Distance of the line from origin is $\frac{\sqrt{3}}{2}$

$\therefore \frac{\sqrt{3}}{2} =\Big|\frac{\text{m}\times0-0-\text{m}}{\sqrt{1+\text{m}^2}}\Big|$

$\Rightarrow \frac{\sqrt{3}}{2}=\Big|\frac{-\text{m}}{\sqrt{1+\text{m}^2}}\Big|$

Squaring both sides, we get

$\frac{3}{4}=\frac{\text{m}^2}{1+\text{m}^2}$

$\Rightarrow 4\text{m}^2=3+3\text{m}^2$

$\Rightarrow 4\text{m}^2-3\text{m}^2=3$

$\Rightarrow \text{m}^2=3$

$\therefore \text{m}=\pm\sqrt{3}$

$\therefore$ Required equations are

$\pm\sqrt{3}\text{x}-\text{y}\mp\sqrt{3}=0$

i.e., $\sqrt{3}\text{x}-\text{y}-\sqrt{3}=0=0$ and $-\sqrt{3}\text{x}-\text{y}+\sqrt{3}=0=0$

$\Rightarrow \sqrt{3}\text{x}+\text{y}-\sqrt{3}=0$

Hence, the correct option is (a).

3. (-2, -2).

Solution:

Let ABC be the equilateral triangle with vertex A(h, k).

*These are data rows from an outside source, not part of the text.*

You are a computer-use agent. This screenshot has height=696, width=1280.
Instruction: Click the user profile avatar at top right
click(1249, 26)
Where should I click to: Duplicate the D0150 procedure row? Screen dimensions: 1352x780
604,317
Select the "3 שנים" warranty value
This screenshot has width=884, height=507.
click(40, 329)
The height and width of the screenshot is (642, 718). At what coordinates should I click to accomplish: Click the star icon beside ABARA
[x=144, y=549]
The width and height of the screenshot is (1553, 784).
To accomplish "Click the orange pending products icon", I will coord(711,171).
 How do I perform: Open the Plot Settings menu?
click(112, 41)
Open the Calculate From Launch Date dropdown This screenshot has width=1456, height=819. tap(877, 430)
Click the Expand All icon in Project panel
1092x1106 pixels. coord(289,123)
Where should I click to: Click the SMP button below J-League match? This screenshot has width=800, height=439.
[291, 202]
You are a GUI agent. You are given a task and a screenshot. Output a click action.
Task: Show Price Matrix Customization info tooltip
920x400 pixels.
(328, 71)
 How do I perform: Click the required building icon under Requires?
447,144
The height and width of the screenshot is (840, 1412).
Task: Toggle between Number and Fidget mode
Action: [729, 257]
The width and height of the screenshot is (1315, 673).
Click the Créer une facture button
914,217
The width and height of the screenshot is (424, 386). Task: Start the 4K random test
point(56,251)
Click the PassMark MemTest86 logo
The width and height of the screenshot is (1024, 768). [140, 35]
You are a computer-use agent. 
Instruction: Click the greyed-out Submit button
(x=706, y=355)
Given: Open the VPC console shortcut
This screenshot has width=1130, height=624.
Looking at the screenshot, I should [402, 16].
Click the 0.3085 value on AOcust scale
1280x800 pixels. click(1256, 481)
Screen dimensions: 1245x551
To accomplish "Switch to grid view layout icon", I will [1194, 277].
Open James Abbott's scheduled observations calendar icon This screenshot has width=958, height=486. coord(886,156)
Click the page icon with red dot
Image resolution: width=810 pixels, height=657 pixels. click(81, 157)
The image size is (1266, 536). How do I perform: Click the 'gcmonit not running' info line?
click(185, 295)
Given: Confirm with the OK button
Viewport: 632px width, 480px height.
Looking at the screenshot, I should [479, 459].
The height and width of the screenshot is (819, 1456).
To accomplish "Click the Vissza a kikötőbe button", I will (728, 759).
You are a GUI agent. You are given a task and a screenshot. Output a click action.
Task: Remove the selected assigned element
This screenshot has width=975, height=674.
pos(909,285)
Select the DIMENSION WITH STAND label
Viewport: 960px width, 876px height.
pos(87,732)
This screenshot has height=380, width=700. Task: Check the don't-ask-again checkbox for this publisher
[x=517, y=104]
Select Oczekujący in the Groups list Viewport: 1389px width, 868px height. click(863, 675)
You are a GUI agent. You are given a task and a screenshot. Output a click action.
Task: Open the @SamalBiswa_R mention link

Also, centroid is G(0, 0).

Now, $\text{AG}\bot\text{BC}$

Slope of line BC or x + y - 2 = 0 is -1.

$\therefore$ Slope of $\text{AG},\frac{\text{k}}{\text{h}}=1$ or h = k.

Now distance of origin from $\text{BC}=\frac{|0+0-2}{\sqrt{1^2+1^2}|}=\sqrt{2}$

$\therefore$ Distance of A form $\text{BC}=3\sqrt{2}=\frac{|\text{h}+\text{k}-2|}{\sqrt{1^2+1^2}}$

$\therefore$ |h + k - 2| = 6

⇒ h + k - 8 = 0 or h + k + 4 = 0

⇒ h + k - 8 = 0 or h + k + 4 = 0

⇒ h = 4 or h = -2

$\therefore$ Vertex is (-2, -2).

1. 2x + 3y = 12

Solution:

Let the given the line meets the axes at A(a, 0) and B(0, b).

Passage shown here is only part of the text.